I've not read all of this thread but your comment brings to mind a mention of using cider vinegar for bees in one of Juliette de Bairacli Levy's books, it's a long time -perhaps 25 years since I last read it and I can't remember the context off hand. Probably totally irrelevant to this thread but I like to add the (very) odd reference occasionally.

 
the OP banged on about varroa from the outset
The OP banged on more about what constitutes as cider and then got confused with peppermint. By post 13 varroa was mentioned. Our cousins across the pond have a penchant for calling it apple cider vinegar so that it doesn't confuse the masses.😁
 
The OP banged on more about what constitutes as cider and then got confused with peppermint. By post 13 varroa was mentioned. Our cousins across the pond have a penchant for calling it apple cider vinegar so that it doesn't confuse the masses.😁
Or 'hard cider' when it should be just cider.....
 
Oh I just skimmed through some of the videos. I thought it was about helping bees cope with varroa. Thank you for the correction.
Nice to see Finnie back though
Finny’s back?
 
Isn't this just a step back? We've moved onto pure oxalic acid sublimation as natural progression because it is effective. It is also a natural treatment.
-=-=-=-=-
• [Task requirements]
A. In the forum thread about cider vinegar and bees, condense the paragraph beginning "I've not read all of this thread" into a shorter version that keeps its main facts.
B. Carry on the forum thread about cider vinegar and bees, starting after its final post.

• [Dataset excerpt]
-=-=-=-=-
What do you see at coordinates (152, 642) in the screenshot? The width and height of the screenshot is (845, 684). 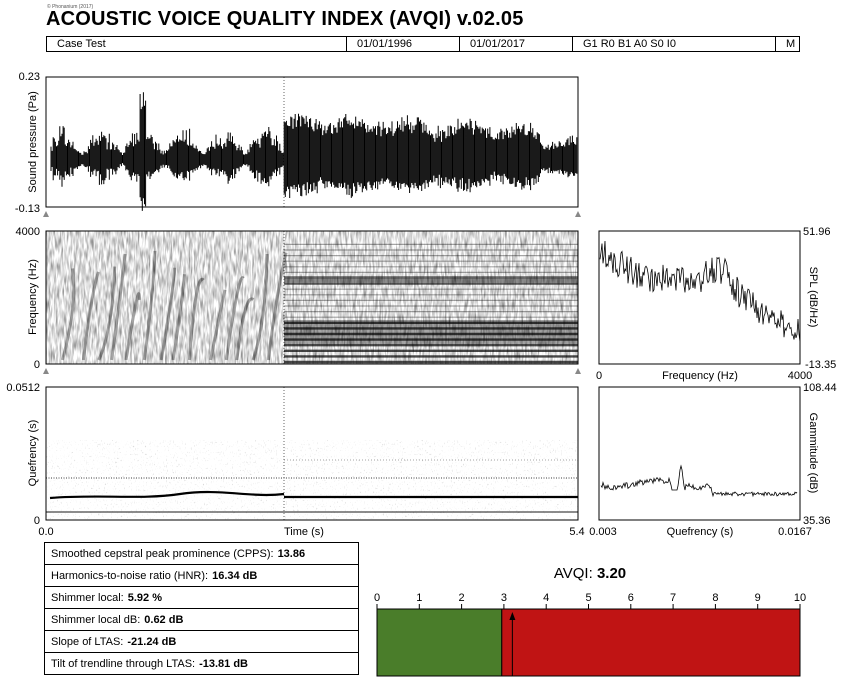 I see `measure-value: -21.24 dB` at bounding box center [152, 642].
-=-=-=-=-
• [Numbered answers]
A. The writer hasn't read the whole thread, but a comment recalled a mention of using cider vinegar for bees in one of Juliette de Bairacli Levy's books. The writer last read it perhaps 25 years ago and can't recall the context. It may be irrelevant, but the writer likes to add an occasional odd reference.

B.
How natural do you want to be? Leave it to nature and it will quickly find a way to kill off colonies. Nature is cruel. Nature usually finds balance with millions of different species fighting for survival but that has nothing to do with beekeeping. If you choose to keep livestock, use the best researched methods to look after them IMHO
 
I can't deny that one had completely passed me by.
I just recall watching it on TV with my grandmother on (I think) saturday evenings, but for some reason the statement at the end of the opening credits, as he walks out the prison gates has stuck in my mind for all these years
"I'm back, I'm definitely back'
He sort of resurrected the character as 'the scunner Campbell' in the supergran series years later!
 
Isn't this just a step back? We've moved onto pure oxalic acid sublimation as natural progression because it is effective. It is also a natural treatment.

How natural do you want to be? Leave it to nature and it will quickly find a way to kill off colonies. Nature is cruel. Nature usually finds balance with millions of different species fighting for survival but that has nothing to do with beekeeping. If you choose to keep livestock, use the best researched methods to look after them IMHO
A few thoughts:

Americans call apple juice cider, and fermented apple juice hard cider. That's the extent of my knowledge on that topic.

Aromatic herbs have evolved because the oil-based aromatic compounds disrupt predatory organisms. When sheep graze my field they scoff the grass, but won't touch the wild thyme even when they are hungry. They don't like the smell and taste. And so: the thyme thrives.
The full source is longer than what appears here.